Direction:
Rewrite the records as a JSON list of strings with one string per line, skipping blank lines, starting with the line that contains "Task: Open Firefox downloads arrow icon" and going on through the line that contains "click(372, 54)". Leave the pictures out of the answer.

Listing:
'''

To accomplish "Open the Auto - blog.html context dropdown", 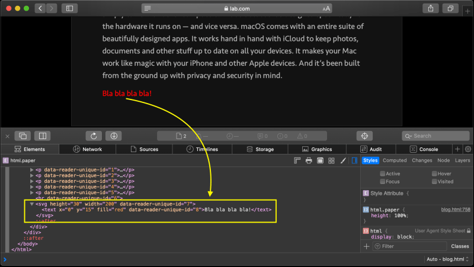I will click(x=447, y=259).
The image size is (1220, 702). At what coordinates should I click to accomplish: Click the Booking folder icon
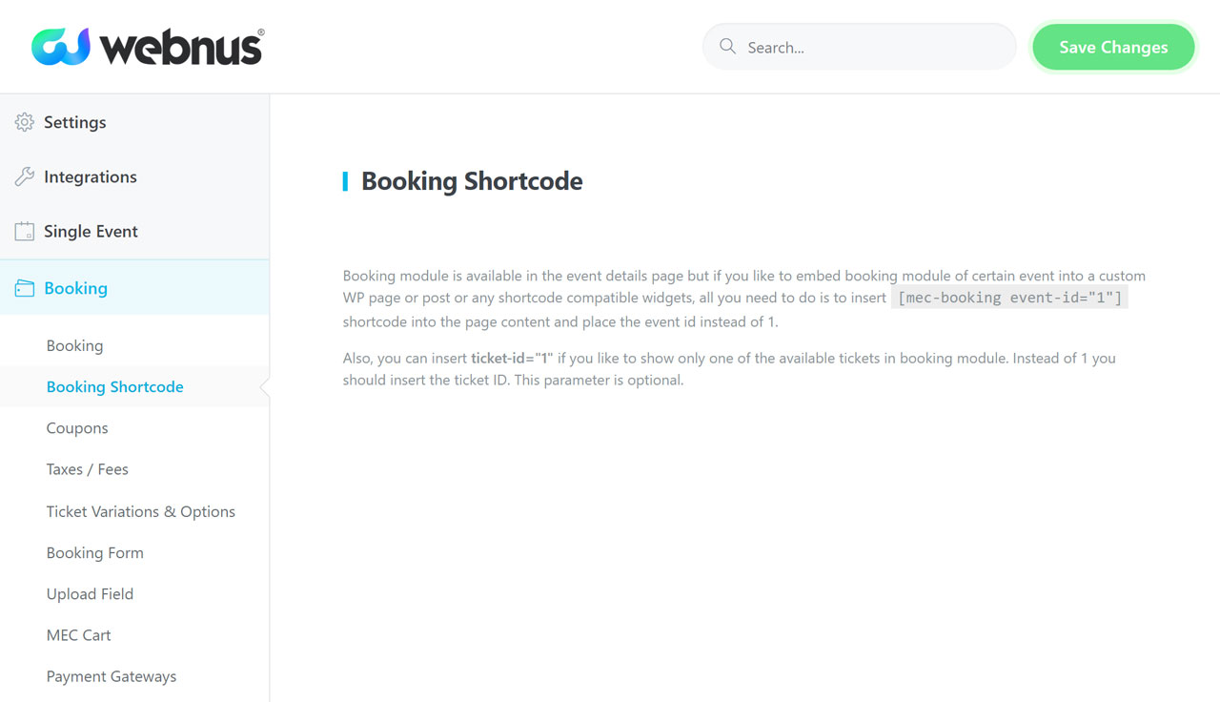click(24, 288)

'''
'''

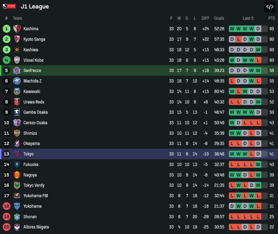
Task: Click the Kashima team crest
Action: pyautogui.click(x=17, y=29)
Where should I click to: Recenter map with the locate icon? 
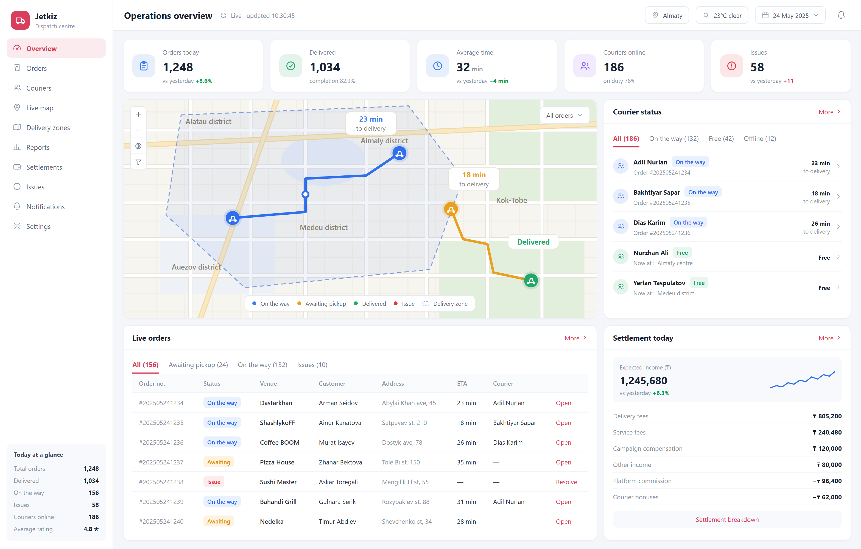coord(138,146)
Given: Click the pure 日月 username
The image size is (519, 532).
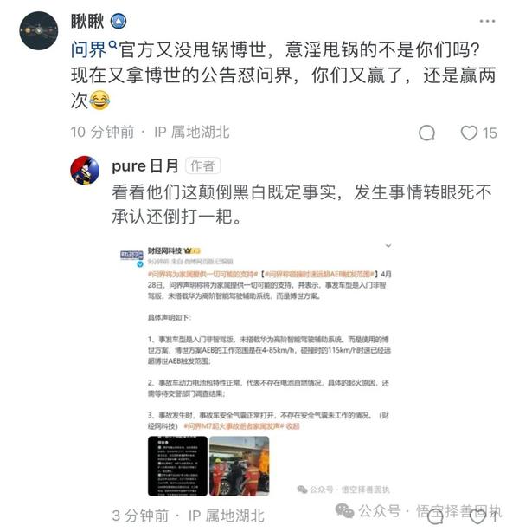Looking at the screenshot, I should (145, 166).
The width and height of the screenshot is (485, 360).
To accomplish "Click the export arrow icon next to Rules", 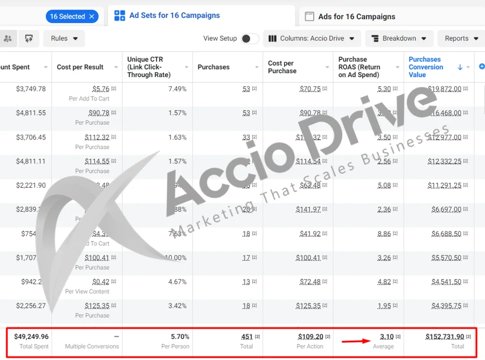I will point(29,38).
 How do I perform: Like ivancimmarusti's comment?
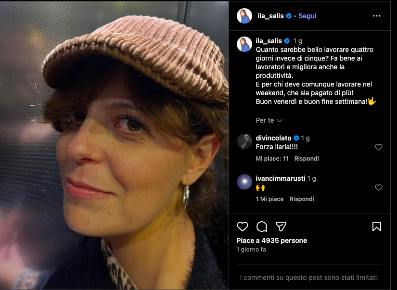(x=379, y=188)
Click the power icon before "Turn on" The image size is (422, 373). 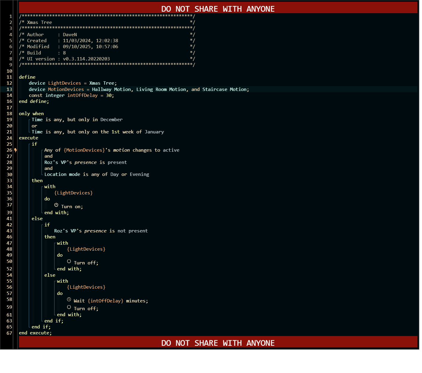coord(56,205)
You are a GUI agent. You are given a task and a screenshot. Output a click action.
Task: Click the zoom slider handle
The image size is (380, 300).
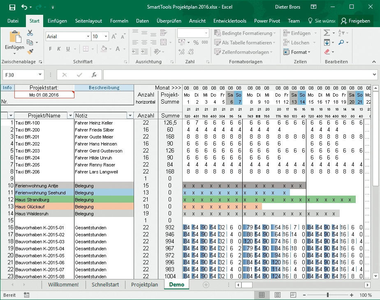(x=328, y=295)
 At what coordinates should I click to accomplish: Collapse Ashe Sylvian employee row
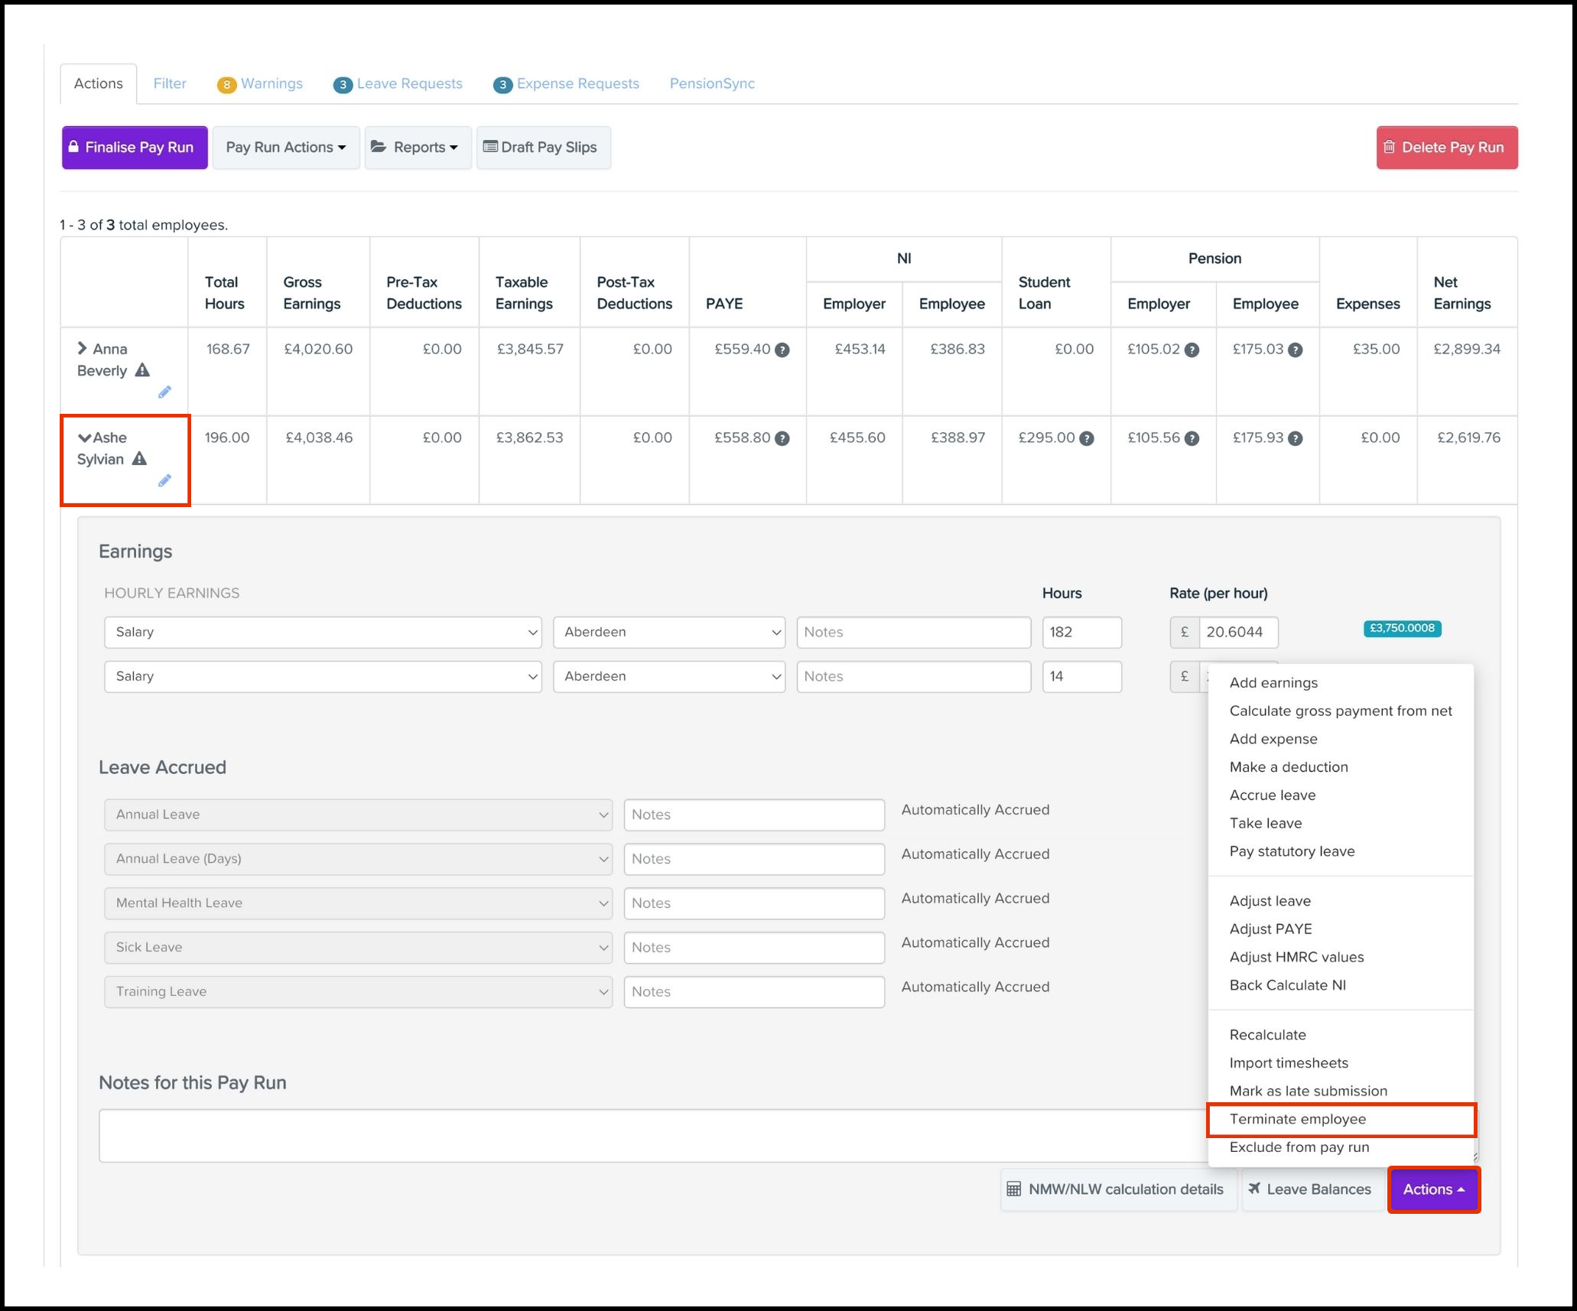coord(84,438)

'''
'''

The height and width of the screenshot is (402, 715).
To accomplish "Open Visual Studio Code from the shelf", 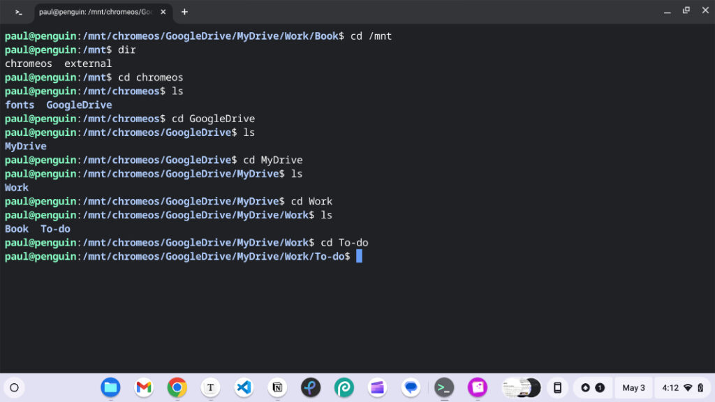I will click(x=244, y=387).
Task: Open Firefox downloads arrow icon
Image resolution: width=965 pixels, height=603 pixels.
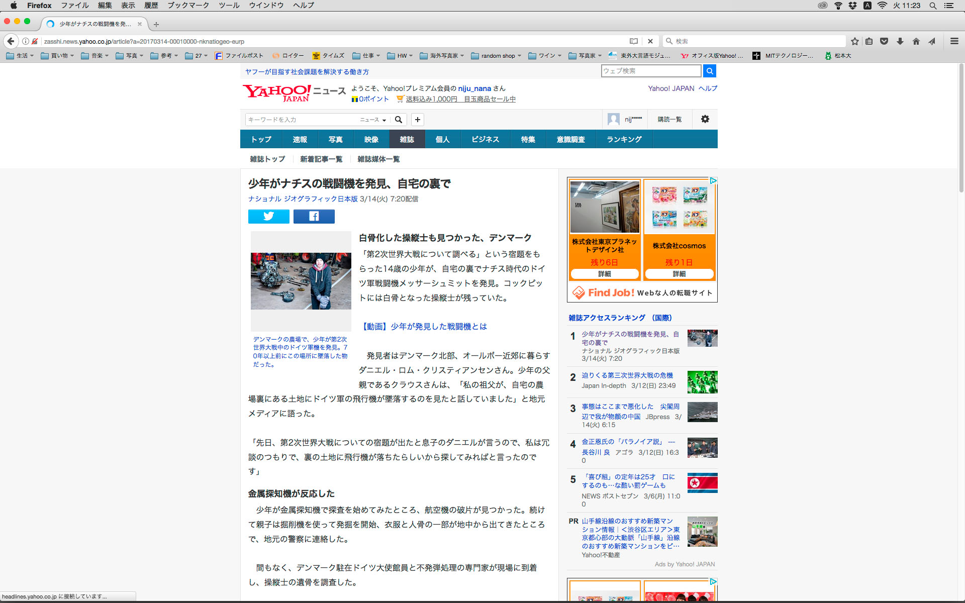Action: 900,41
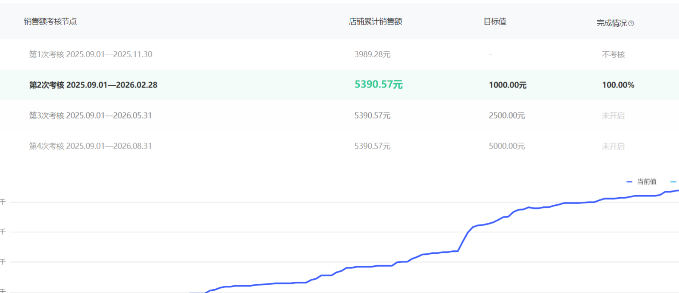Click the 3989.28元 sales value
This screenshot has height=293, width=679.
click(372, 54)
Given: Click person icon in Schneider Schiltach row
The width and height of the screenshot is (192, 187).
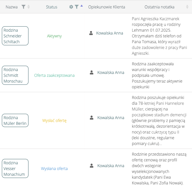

'''

Solution to the problem:
[
  "Task: Open Firefox downloads arrow icon",
  "Image resolution: width=965 pixels, height=603 pixels.",
  "Action: 900,41",
  "Click the 3989.28元 sales value",
  "This screenshot has height=293, width=679.",
  "click(372, 54)"
]